Question

Two people leave the same city to different destinations at the same time. Person $A$ leaves due east at a constant speed of $3\sqrt{2}$ kmph and person $B$ leaves due south east at a constant speed of $6$ kmph.
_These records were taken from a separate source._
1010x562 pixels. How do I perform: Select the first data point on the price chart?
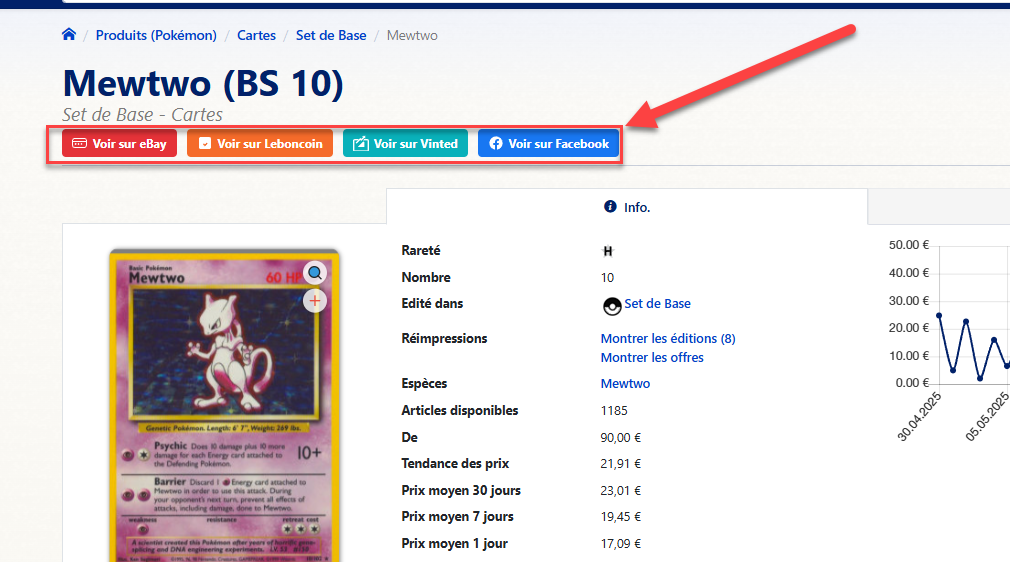(939, 315)
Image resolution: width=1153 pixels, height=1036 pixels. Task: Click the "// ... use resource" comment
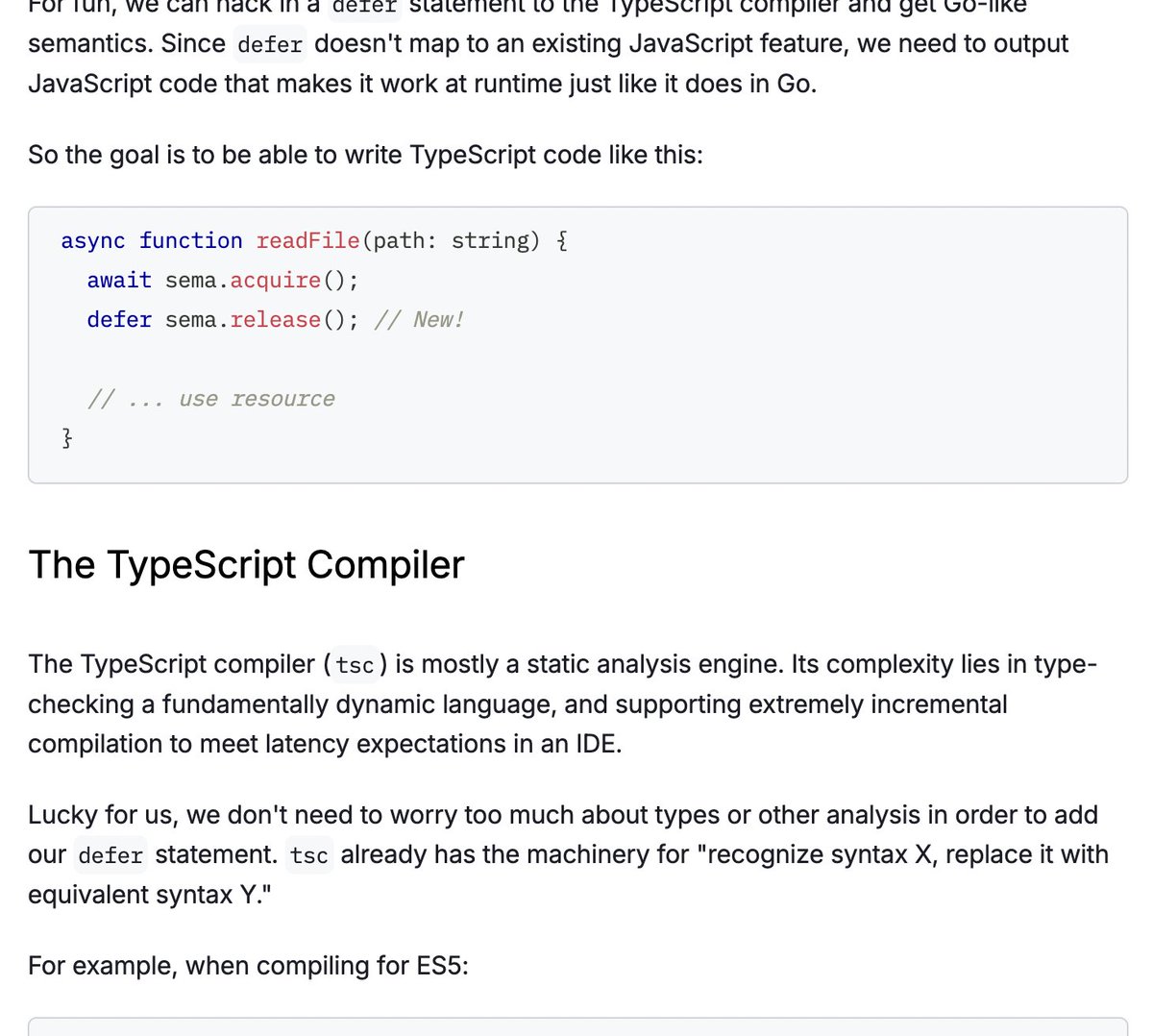click(x=210, y=399)
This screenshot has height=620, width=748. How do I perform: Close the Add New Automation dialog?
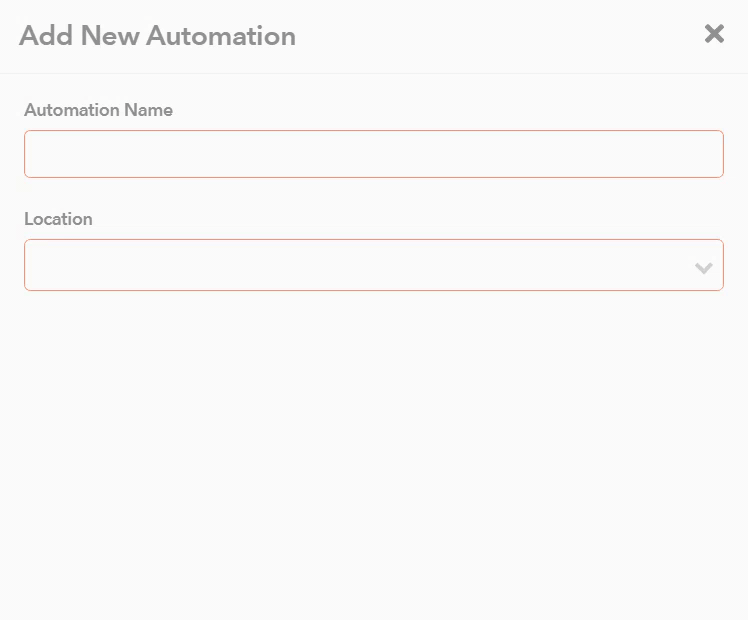714,34
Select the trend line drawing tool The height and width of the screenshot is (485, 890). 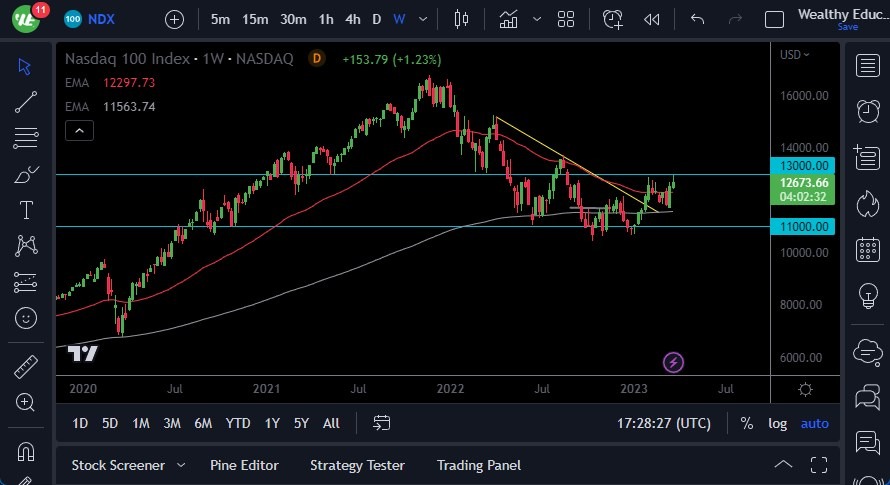[x=26, y=101]
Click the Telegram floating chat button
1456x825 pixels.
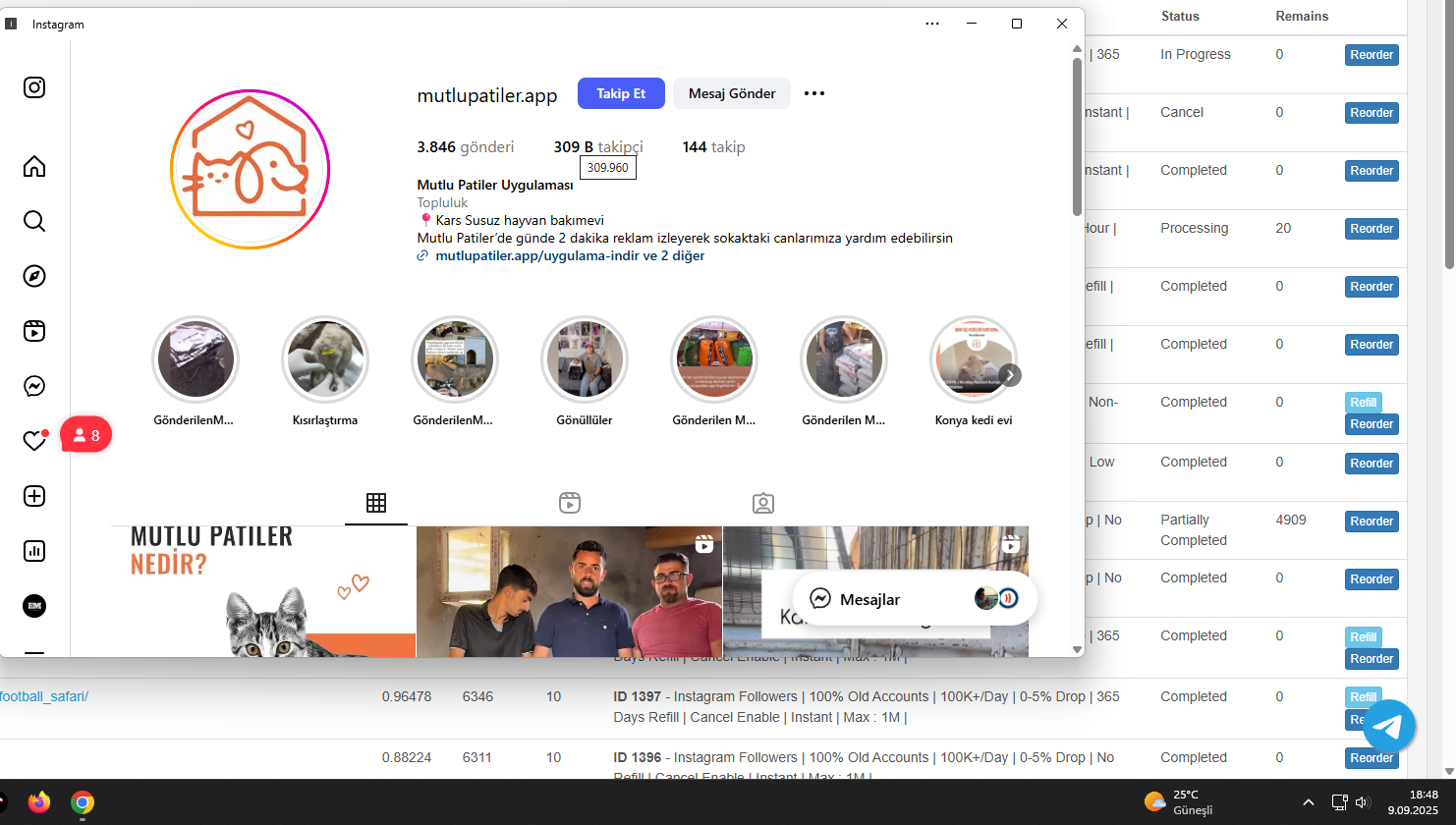1388,727
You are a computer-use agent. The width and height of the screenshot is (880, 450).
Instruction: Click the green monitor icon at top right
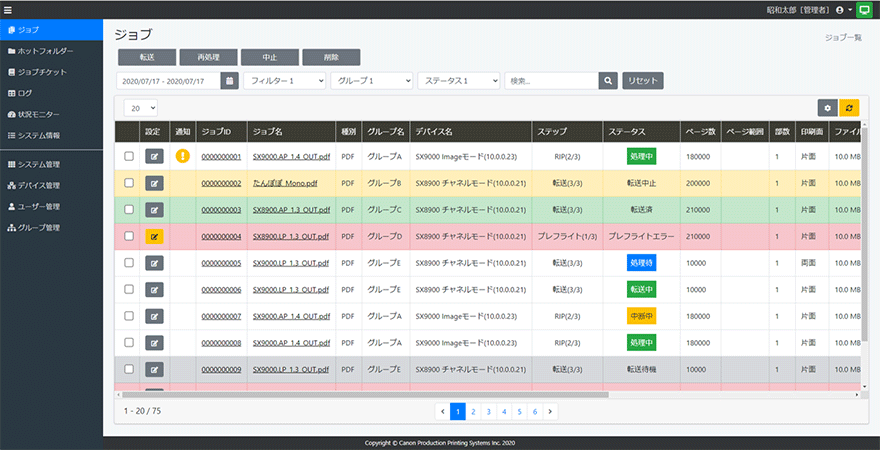click(x=864, y=9)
How fast is the distance between them incresing $4$ hours later?

• A. $12\sqrt{2}$
• B. $6$
• C. $3\sqrt{2}$
• D. $24$

Answer 1

The correct option is C $3\sqrt{2}$

Let $O$ be the starting point

Let $x=$ Distance covered by person $A$
$y=$ Distance covered by person $B$
$z=$ Distance between persons $A$ and $B$
After $4$ hours, $x=3\sqrt{2}\times 4=12\sqrt{2}\text{km}$
$y=6\times 4=24\text{km}$
By Cosine Rule: $z^2=x^2+y^2-2xy\cos \theta \dots \dots \left(1\right)$
$\theta ={45}^{\circ }\Rightarrow \cos \theta =\cos {45}^{\circ }=\frac{1}{\sqrt{2}}$
Value of $z$ after 4 hours
$z_{4\text{hr}}=\sqrt{12\times 12\times 2+24\times 24-2\times 12\times \sqrt{2}\times 24\times \frac{1}{\sqrt{2}}}$
$z_{4\text{hr}}=12\sqrt{2}\text{km}$
Let $\frac{dz}{dt}=z{}^{\prime },\frac{dx}{dt}=x{}^{\prime },\frac{dy}{dt}=y{}^{\prime }$
Differentiating equation $\left(1\right)$ w.r.t time
$2zz{}^{\prime }=2xx{}^{\prime }+2yy{}^{\prime }-2\cos \theta (xy{}^{\prime }+yx{}^{\prime })$
$\Rightarrow 12\sqrt{2}z{}^{\prime }=12\sqrt{2}\times 3\sqrt{2}+24\times 6-\frac{1}{\sqrt{2}}(12\sqrt{2}\times 6+24\times 3\sqrt{2})$
$\Rightarrow z{}^{\prime }=3\sqrt{2}\text{Kmph}$